The person who brought slander to the means of communication

If Israel Hason‘s latest proposal will pass, and it mostly likely will, being a governmental proposal, most large Israeli websites will have to shut down their commenting features. The latest suggestion by Hason states that, in principal, the operators of Internet Websites will be personally liable, both in criminal and civil liability for defamatory comments and comments which breach one’s privacy. This stands directly in contrast to the current draft of the Electronic Commerce Act proposal which implements the cease and desist function as to Websites’ Liability.. Hason’s proposal, contrary to logic, sentences Websites to warm death.

Notwithstanding all said in the past regarding Hason’s proposal in cultural and legal aspects, I think that two main issues are to e discussed:the death of discussion on the web on one side, and the coercion of Internet Websites to report their traffic on the other. It is quite obvious that content moderation and restriction leads to censorship; It is obvious that holding websites liable will deter them from publishing comments and lead discussions to plain censored content; Hason’s claim that “We had progressed today in a substantial manner towards civilised conversations and mutual respect in Israel” is a complete mistake.

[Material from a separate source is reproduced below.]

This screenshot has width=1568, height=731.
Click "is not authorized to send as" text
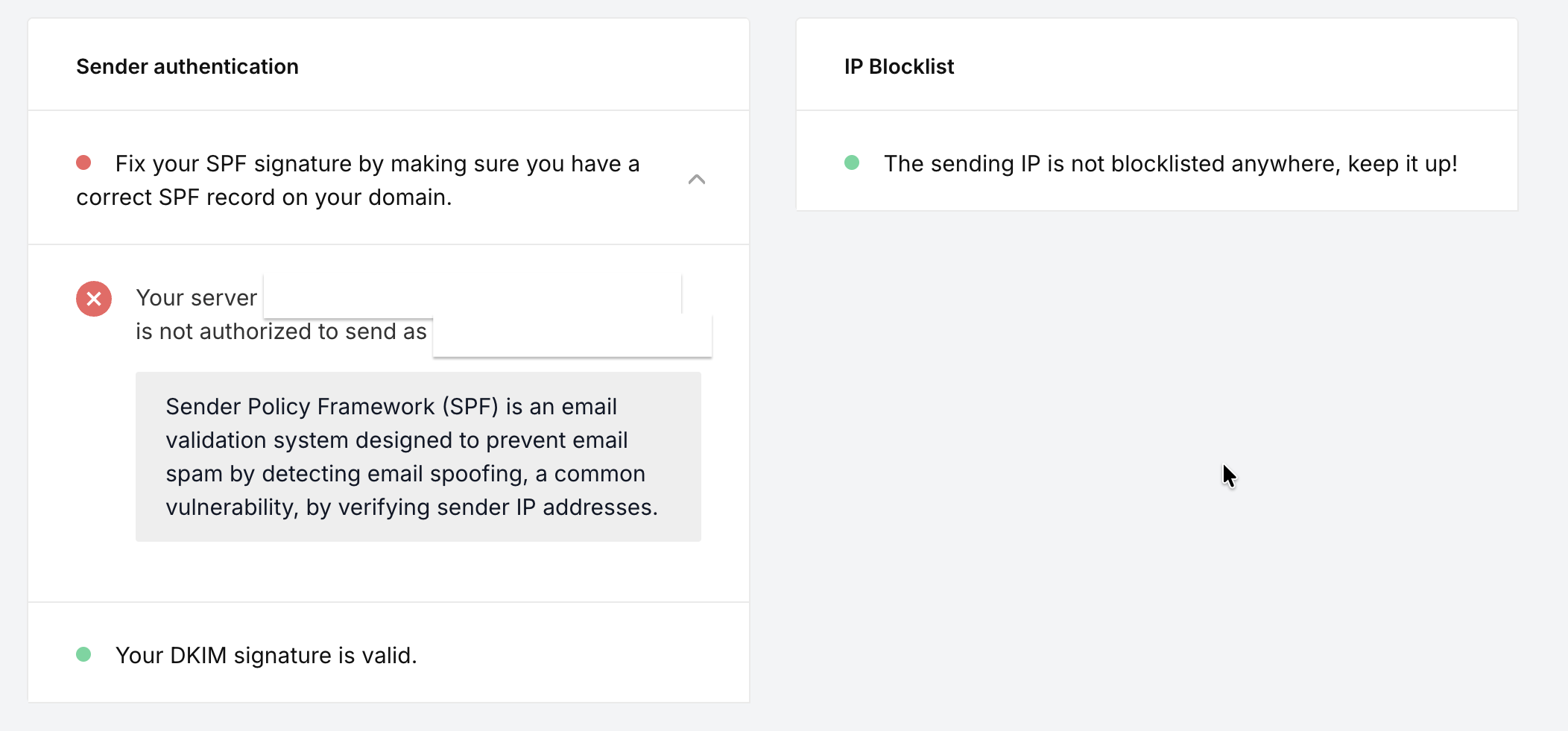(x=281, y=332)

The only progress made today, following the confirmation of the draft in the ministerial committee for legislation, is a progress towards a state where censorship is applied by private entities for the government. The coercive apparatus was detached and move to the hands of the wealthy website operators which until now enjoyed the fruits of the common conversational skank and now will have to censor them in order to remain immune from liability. This price for censorship will be on any and all of us.

The real problem is with breaching Websites’ right for property: Those will have to report to the apparatus as to their browsing statistics in a registry. This is a major blow for the right of expression (and not freedom, here in Israeli) where a person will not be able to open a website to operate as a political stage without being subjected to this website registry. The only line between Israel and Iran will be erased, as both countries shall force bloggers and website operators to register or face the consequences.

How will Hason, by the way, block access to websites who will not play by his rule? how will he be able to deal with foreign websites? Will a potential victim be able to sue any website abroad, any blogging platform, any forum operator, just because he was slandered? No. Hason brings disharmonic-destruction on Israel and prevents us from trading with the world’s nations. Let’s take a mail operator, for example, in an Ironic and Extreme manner. According to Hason’s proposal, any email sent and received by that website, and published on that mailing system will cause the operator of the website with direct liability for defamatory statements, as this is a website with more than 50,000 page views and has an owner.

Is this decision reasonable? No. But Hason’s proposal which is drafted in a negligent manner prevents the opportunity to allow Immunity and forces liability on the service provider even if he didn’t know and didn’t have to know about that statement.

As a result of this law coming to force, any email operator, for example, will have to hold a content filter in order to remove liability claims. Those filters will breach users’ privacy, and all in order to immune it from liability, websites will deter from approving comments unless those are crucial, the quality of internet conversations will allegedly be better, the number of participants? zero.